During his time in the area, Michelangelo laid out the design of a rosette for the Azzano Chapel, a Romanesque pieve that regally overlooks Versilia. Now known as the Eye of Michelangelo, this rosette “gazes” outward onto the many young, international artists who arrive here every summer to carve, study and breathe in the air of centuries-old chestnuts and millenary marble.

Each century after Michelangelo saw its own developments. Most notable for the 1600s was the takeoff of square marble tile production. In the 18th century, marble blocks were sent down the Michelangelo-blazed path by cableways and ropeways, then were loaded on ox-led carriages and brought to the seaside where they would be shipped. This modus operandi continued well into the early years of the 1900s, but by the 1960s, the Cappella quarries no longer had marble to offer.

This had little effect on the legions of artisans and artists who continue to carve out creative space here, keeping the “memory of marble” alive. A vibrant community of foreign-born artists charges on in the many schools and workshops of Pietrasanta, while Seravezza treasures the legacy of the greatest sculptor to ever give body and soul to stone.

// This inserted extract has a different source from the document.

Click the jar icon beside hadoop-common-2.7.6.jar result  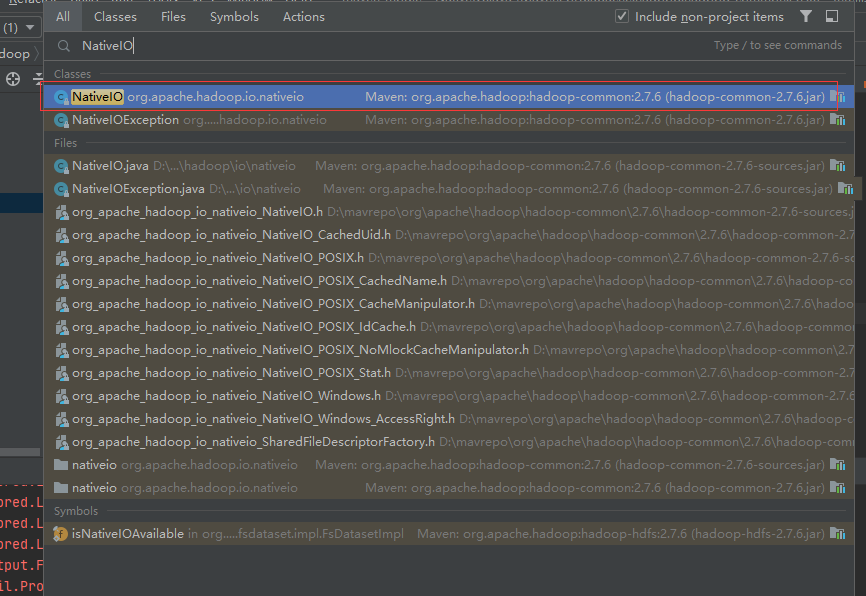click(x=838, y=97)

With two servants, a horse and pre-paid accomodation, in 1517 Michelangelo spent hard months in these hills, ceaselessly working with the quarrymen of Azzano, paving his way to Monte Altissimo, right to Tacca Bianca and to La Fitta.

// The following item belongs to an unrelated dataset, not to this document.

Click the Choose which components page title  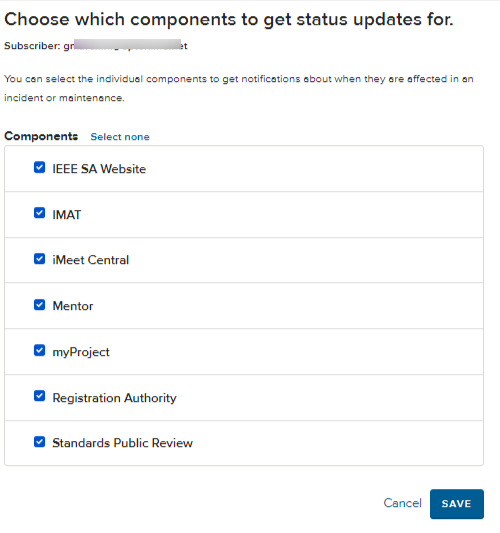tap(229, 19)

Today, the road is no longer used for transporting marble, but at the Azzano Chapel, overlooking the Versilia coast and the Apuan outline in the distance, one can still hear the marble being chiselled against the silence of the valley. The sound no longer comes from the quarrymen of Azzano, but from the young artists hailing from around the world, who only here can find sufficient inspiration and stimulus to carve their own marble roads.